Step-by-Step Instructions:
- Setup:
- Place the kettlebell on the floor between your feet.
- Stand with your feet shoulder-width apart, toes pointing slightly outward.
- Ensure your back is straight, and your core is engaged.
- Deadlift:
- Bend at your hips and knees to lower your body and grasp the kettlebell handle with both hands.
- Keep your back flat, chest up, and eyes forward.
- Your hands should be just outside of your knees.
- Initiate the Clean:
- Explosively extend your hips and knees to stand up straight.
- As you do this, pull the kettlebell upward by shrugging your shoulders.
- Keep the kettlebell close to your body throughout the movement.
- Rack Position:
- Once the kettlebell reaches chest height, bend your elbows and flip your wrists to “catch” the kettlebell in the rack position.
- The rack position is where the kettlebell rests on the back of your forearm and your bicep is close to your chest.
- Press:
- From the rack position, press the kettlebell overhead by extending your arms.
- Fully lock out your elbows at the top of the movement.
- Lowering the Kettlebell:
- Reverse the movement by lowering the kettlebell back to the rack position.
- Control the descent to avoid putting unnecessary stress on your joints.
- Return to the Ground:
- From the rack position, carefully lower the kettlebell back to the ground by bending at your hips and knees.

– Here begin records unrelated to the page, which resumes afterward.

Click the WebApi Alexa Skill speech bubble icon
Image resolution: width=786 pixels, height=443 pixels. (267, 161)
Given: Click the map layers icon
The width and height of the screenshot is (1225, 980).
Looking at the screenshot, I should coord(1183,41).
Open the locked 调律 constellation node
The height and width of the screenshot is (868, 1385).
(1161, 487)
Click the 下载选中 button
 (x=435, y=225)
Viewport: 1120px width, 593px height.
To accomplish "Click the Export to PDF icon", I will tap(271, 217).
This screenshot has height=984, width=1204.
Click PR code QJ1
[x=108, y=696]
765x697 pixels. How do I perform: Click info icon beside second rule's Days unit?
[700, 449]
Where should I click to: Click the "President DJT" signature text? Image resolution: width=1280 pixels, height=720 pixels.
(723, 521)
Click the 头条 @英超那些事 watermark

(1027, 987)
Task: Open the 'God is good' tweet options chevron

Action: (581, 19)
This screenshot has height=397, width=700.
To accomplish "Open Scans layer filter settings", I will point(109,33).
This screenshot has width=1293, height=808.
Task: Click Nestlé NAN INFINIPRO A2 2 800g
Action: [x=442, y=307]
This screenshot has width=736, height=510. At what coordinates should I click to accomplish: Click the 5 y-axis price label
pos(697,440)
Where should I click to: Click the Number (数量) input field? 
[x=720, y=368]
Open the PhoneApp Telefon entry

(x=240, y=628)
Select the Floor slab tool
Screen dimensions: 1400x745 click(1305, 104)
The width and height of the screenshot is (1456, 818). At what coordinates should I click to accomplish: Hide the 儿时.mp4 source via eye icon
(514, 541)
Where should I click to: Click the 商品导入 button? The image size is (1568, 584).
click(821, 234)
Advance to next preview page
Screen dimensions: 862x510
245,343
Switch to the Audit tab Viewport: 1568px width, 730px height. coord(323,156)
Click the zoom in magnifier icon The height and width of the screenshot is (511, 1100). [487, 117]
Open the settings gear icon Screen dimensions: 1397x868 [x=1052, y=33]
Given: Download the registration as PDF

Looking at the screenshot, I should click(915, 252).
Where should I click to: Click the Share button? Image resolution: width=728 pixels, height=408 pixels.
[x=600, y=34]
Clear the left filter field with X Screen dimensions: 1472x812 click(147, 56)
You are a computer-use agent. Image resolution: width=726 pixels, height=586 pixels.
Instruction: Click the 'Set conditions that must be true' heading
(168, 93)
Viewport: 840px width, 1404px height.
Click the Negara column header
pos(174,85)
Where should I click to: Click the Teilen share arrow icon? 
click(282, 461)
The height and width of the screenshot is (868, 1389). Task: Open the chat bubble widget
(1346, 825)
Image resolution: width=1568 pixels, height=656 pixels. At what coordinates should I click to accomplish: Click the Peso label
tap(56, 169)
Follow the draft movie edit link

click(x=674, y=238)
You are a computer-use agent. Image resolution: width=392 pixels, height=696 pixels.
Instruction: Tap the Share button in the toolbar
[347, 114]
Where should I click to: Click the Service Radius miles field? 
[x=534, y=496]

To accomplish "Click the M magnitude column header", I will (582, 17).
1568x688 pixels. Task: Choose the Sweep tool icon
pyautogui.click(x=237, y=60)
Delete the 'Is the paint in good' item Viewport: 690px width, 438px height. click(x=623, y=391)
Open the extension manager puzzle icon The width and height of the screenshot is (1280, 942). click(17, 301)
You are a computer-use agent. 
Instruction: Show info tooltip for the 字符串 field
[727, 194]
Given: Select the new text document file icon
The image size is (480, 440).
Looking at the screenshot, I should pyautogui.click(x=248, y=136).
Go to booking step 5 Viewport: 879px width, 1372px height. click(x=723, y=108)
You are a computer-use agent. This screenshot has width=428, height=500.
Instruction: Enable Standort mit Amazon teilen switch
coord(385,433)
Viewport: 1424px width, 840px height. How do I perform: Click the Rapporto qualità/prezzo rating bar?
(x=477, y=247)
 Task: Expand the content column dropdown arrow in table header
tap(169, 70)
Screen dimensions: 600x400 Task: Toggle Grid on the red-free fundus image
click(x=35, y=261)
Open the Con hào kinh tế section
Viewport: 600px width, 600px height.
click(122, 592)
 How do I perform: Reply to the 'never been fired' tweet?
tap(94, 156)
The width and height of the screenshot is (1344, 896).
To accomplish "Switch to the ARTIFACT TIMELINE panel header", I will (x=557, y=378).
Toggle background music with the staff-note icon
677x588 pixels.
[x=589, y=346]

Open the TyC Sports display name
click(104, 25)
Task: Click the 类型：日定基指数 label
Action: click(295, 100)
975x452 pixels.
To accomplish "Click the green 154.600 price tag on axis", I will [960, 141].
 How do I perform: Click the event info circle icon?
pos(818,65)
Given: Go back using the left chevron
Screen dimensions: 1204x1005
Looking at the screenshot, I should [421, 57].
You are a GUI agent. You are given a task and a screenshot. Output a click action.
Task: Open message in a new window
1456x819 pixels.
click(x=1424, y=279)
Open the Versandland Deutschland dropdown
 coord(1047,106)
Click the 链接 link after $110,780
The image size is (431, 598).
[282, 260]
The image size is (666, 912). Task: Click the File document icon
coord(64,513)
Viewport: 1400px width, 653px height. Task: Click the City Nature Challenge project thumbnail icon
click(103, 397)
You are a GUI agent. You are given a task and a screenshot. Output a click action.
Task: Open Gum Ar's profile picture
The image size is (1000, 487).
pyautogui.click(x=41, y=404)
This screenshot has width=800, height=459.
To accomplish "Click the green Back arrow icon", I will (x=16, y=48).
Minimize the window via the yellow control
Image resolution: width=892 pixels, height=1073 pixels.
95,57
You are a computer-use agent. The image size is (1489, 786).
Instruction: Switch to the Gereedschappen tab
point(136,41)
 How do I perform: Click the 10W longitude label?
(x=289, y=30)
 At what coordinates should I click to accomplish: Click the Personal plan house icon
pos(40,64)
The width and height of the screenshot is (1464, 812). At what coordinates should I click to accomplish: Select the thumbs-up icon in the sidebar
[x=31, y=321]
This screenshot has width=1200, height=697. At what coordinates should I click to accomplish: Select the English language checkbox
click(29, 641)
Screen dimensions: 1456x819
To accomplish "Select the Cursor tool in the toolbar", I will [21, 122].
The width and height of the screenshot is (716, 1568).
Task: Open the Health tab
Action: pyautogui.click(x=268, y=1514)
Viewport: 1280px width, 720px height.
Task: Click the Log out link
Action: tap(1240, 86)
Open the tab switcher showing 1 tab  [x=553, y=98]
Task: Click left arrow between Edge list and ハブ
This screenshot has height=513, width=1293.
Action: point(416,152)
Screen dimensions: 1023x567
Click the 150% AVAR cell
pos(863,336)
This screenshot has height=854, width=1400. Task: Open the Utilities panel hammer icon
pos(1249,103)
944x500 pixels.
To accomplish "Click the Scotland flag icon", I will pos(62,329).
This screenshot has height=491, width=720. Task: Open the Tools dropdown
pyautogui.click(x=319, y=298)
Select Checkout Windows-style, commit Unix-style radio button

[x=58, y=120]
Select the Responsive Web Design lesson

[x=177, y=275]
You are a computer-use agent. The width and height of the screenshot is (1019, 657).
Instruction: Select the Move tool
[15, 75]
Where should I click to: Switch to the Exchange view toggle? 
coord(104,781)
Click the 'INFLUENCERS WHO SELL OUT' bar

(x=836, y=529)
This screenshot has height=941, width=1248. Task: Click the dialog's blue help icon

- Keep your back straight and engage your core.
- Repeat:
- Perform the desired number of repetitions, maintaining proper form throughout the exercise.
Tips:
- Start with a lighter kettlebell to master the movement before increasing the weight.
- Focus on proper form and control throughout the entire exercise.
- Keep your core engaged to protect your lower back.
- If you’re new to kettlebell exercises, consider seeking guidance from a fitness professional to ensure proper technique.
Remember to listen to your body, start with a weight that challenges you but allows for good form, and gradually progress as you become more comfortable with the exercise.